Data for analysis below:

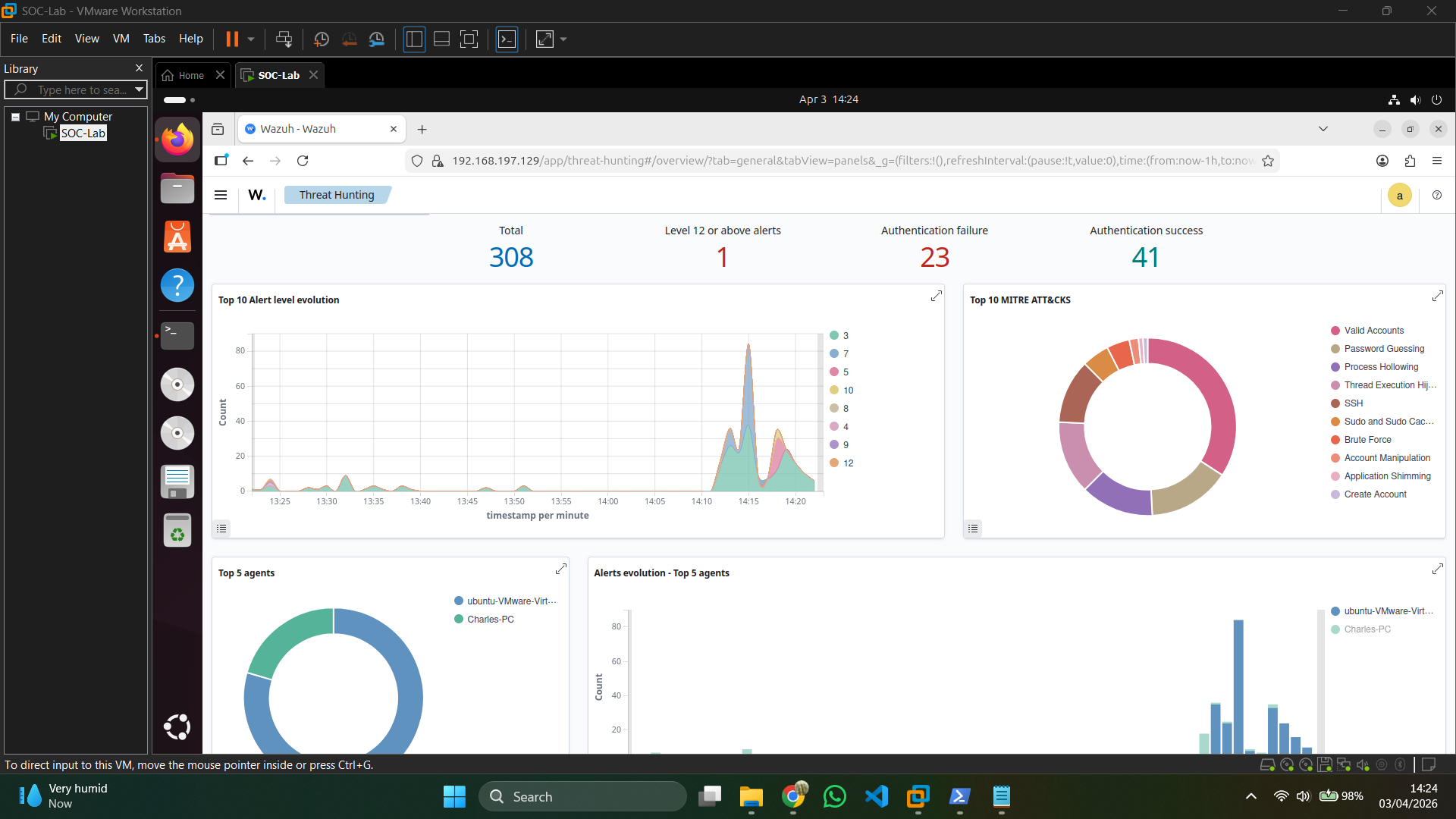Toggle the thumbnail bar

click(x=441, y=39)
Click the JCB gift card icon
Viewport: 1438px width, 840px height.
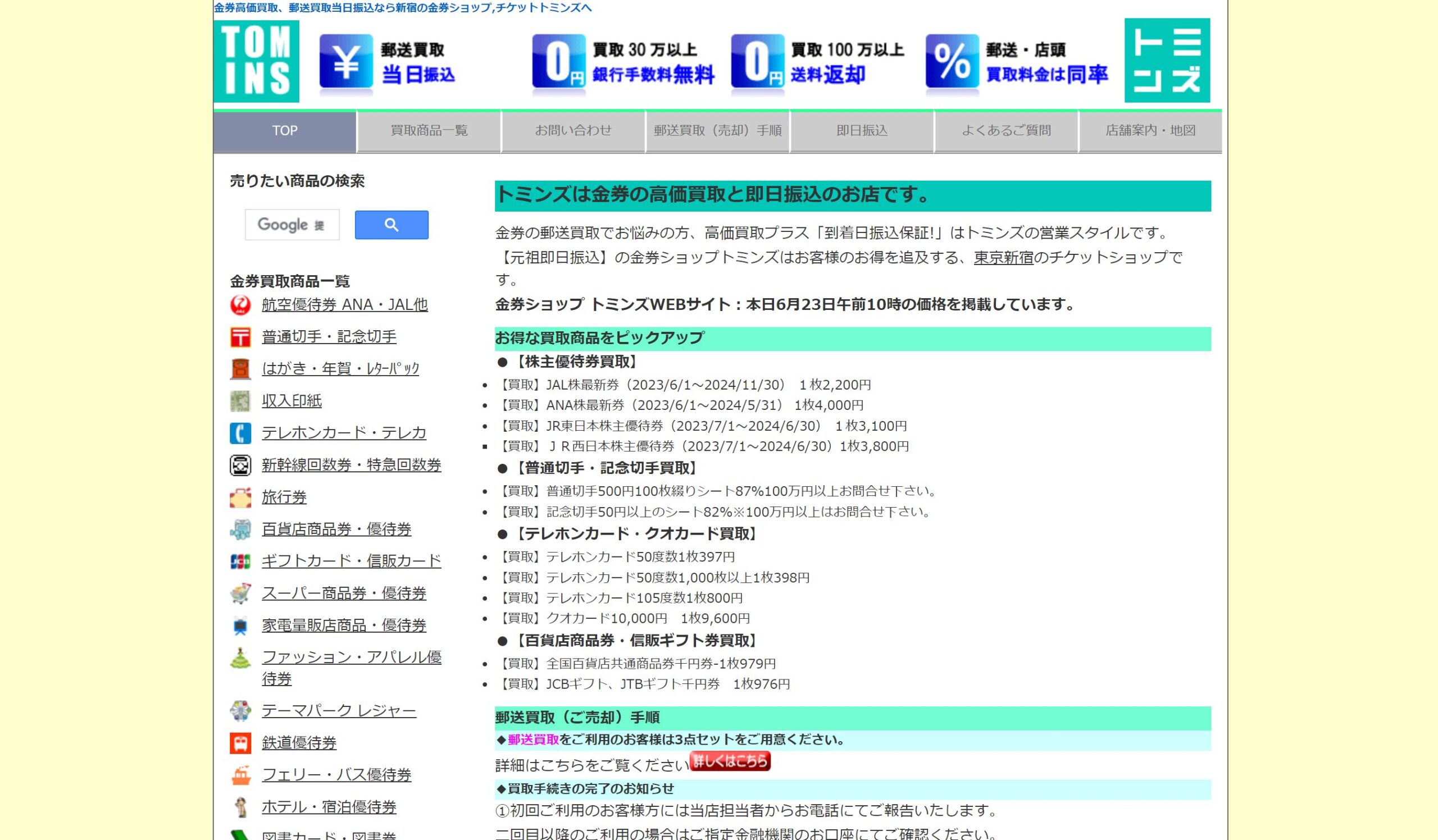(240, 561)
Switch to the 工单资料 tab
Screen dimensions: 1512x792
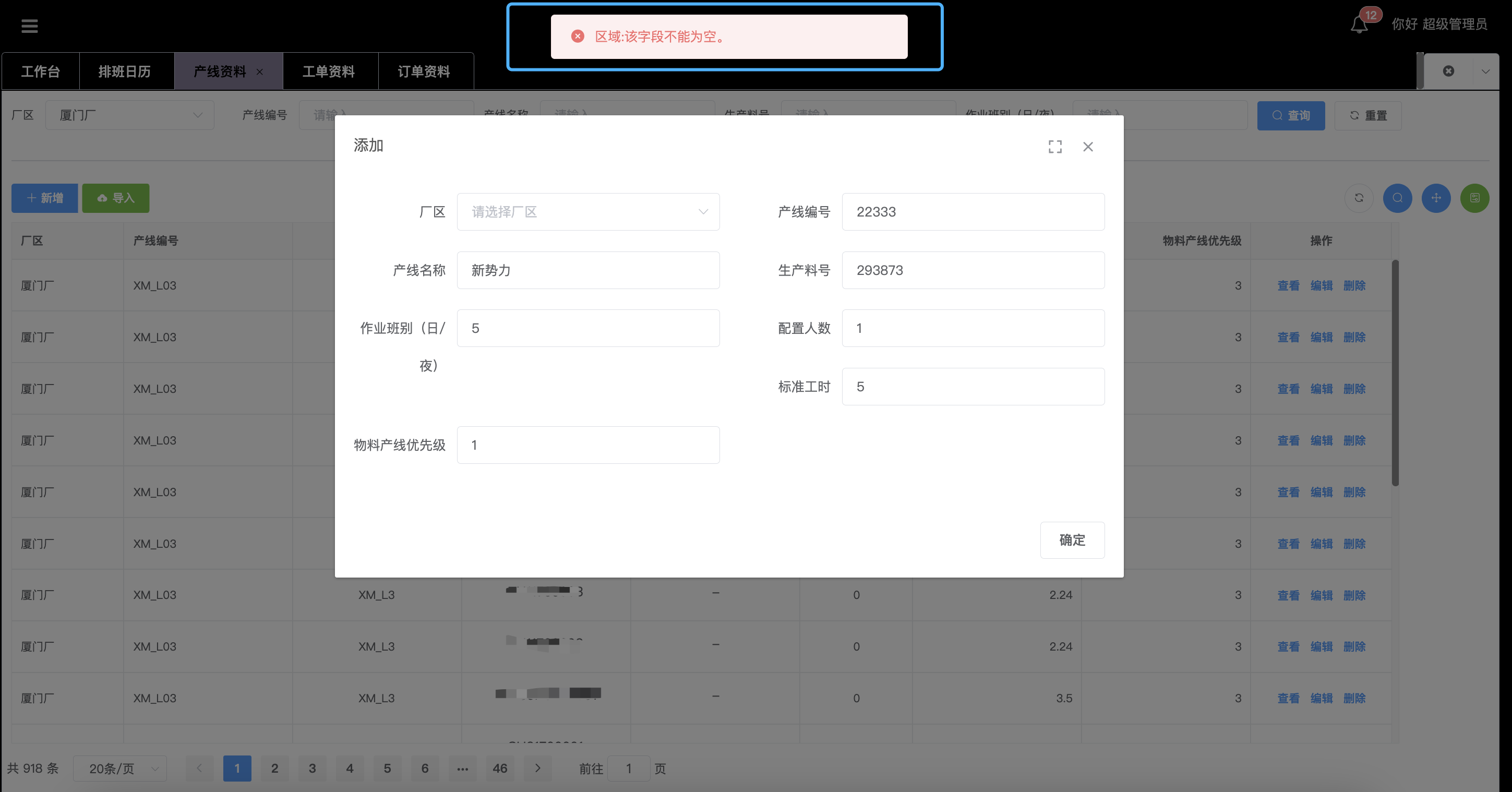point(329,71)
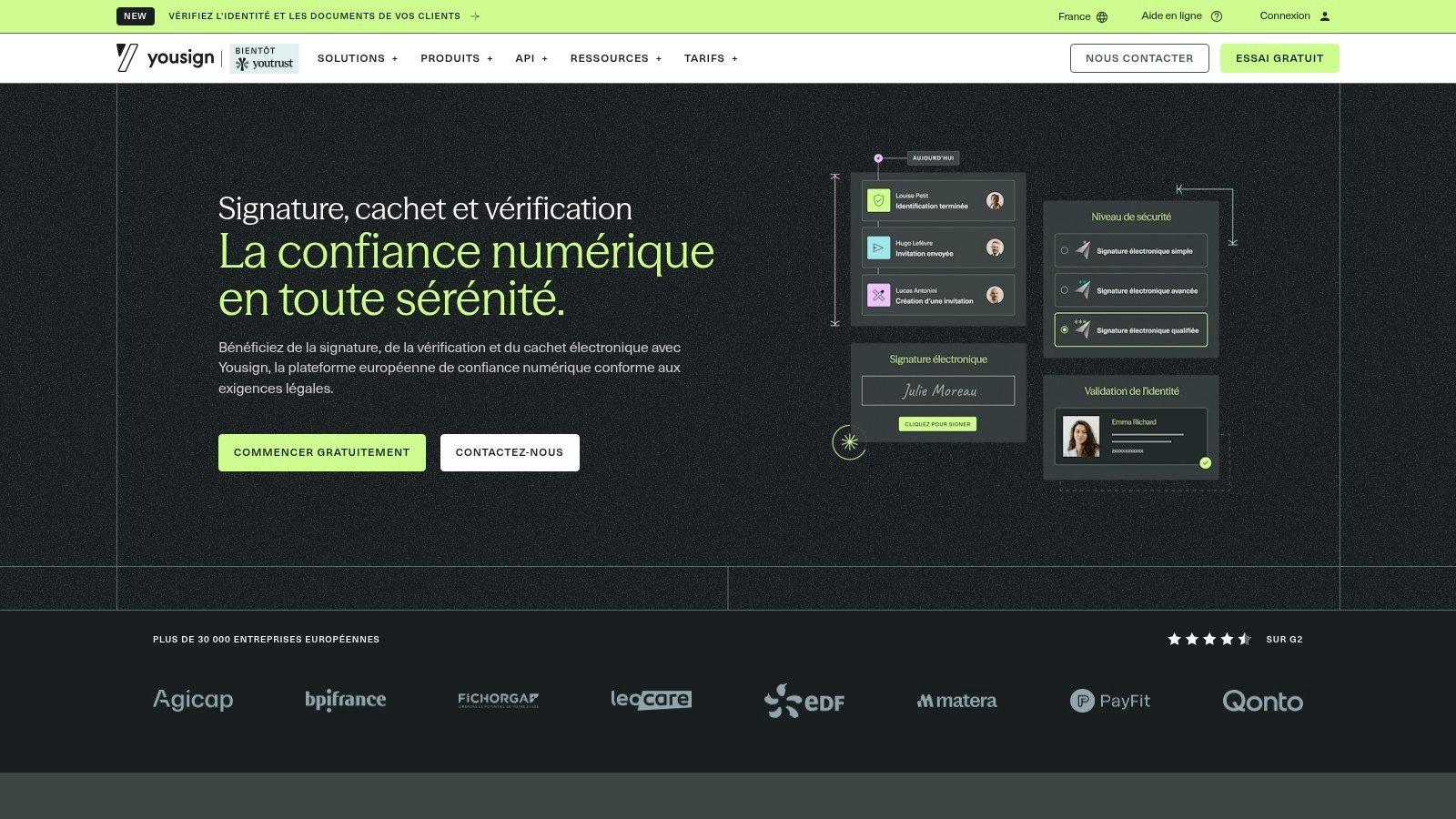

End of Data for analysis.

§ Activity
Set down again, exactly, the lines from the one with "Switch to the 工单资料 tab" to the last line of the data, both included and pictures excluded.

§ Solution to the exercise
Switch to the 工单资料 tab
Screen dimensions: 1512x792
point(329,71)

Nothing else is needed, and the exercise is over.